Many different types of disputes may arise from day–to–day dealings. These often include property disputes, will disputes, road traffic accidents or even workplace and public place accidents.
Property disputes can comprise of issues such as boundary disputes, rights of way and co-ownership disputes. Generally, these matters arise through no fault of the individuals involved but due to the errors of other professionals in the conveyancing process. An example may be badly prepared maps. The so-called boundary disputes can typically arise over small areas of land, but each case is different. In situations where neighbours have lived side by side for years and trust each other, one of the most suitable approaches to resolve the dispute is by boundary agreement. Through this, they can agree on the location of their common boundary, formally record it in a boundary agreement, and submit the agreement to the Property Registration Authority to amend the registered boundary. Rights of way can cause disruption among neighbours and local communities too. Sometimes, informal agreements between neighbours can develop into customary rights which can give rise to disputes. Therefore, landowners should check to ensure their rights of way have been registered with the Property Registration Authority correctly.
There are certain requirements you must follow to make a valid Will. Wills may give rise to disputes under several grounds. These can include;
- Failure to provide properly for children
- Failure to provide for a spouse
- Duress or undue influence
- Lack of testamentary capacity.
A parent has a moral duty to make proper provision for their child or children, regardless of whether they are a minor or an adult child. If proper provision has not been made in a will for them, a child has the right to apply to court for a share of the estate. There are also special protections in place for a spouse. If a Will was procured through duress or undue influence it will be set aside. It may arise in various ways which include the mental and physical wellbeing of the testator (person making the will) and their age. In relation to lack of testamentary capacity, you need to have testamentary capacity to make a valid will.

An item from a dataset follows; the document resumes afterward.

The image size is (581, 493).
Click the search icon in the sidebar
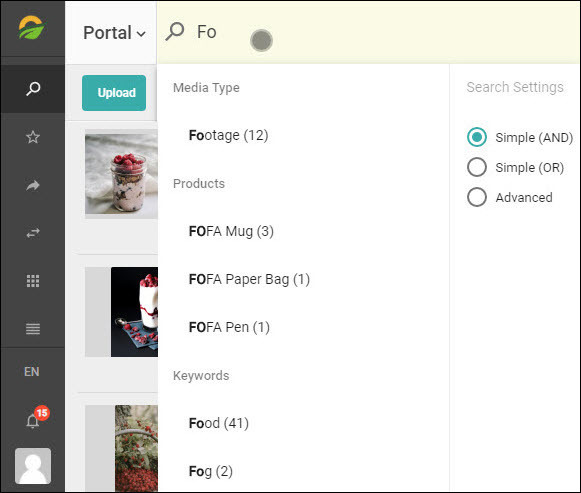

Essentially, if it can be proved that you didn’t understand what you were doing when giving instructions for the will, your will can be contested.
RTA/Workplace/Public Place Accidents:
Road Traffic Accidents (RTAs) are the most common type of accident claim. You can file a claim against an individual responsible for an accident if you are injured as a result of it. Some useful tips if involved in an RTA are;
- Stay at the scene of the accident
- Report it to the Gardaí and obtain the name and station of the investigating Garda
- Get the name, address, insurance details (including name of Insurance company and policy number) and registration number of the other party involved
- Take photos if possible
- If your vehicle is damaged, get an estimate of repairs done
- Go to a solicitor as soon as practicable to ensure the time period allowed for the claim does not expire.
In the case of workplace accidents, a claim may include compensation for pain and suffering to date and in the future, medical bills including chemist bills and loss of earnings. Tips here include;
- As soon as possible, report it to a supervisor and get their name
- Ensure it is logged in an accident report book
- Take photos if possible
- Write down everything you remember about the accident and seek advise from a solicitor while it is still fresh in your mind
- Keep all bills and receipts for out of pocket expenses
- Retain payslips and any records in relation to your earnings.
Public place accident tips are similar. In the case of all accidents, always get the name and numbers of witnesses and note the name of your medical adviser if you are brought to hospital.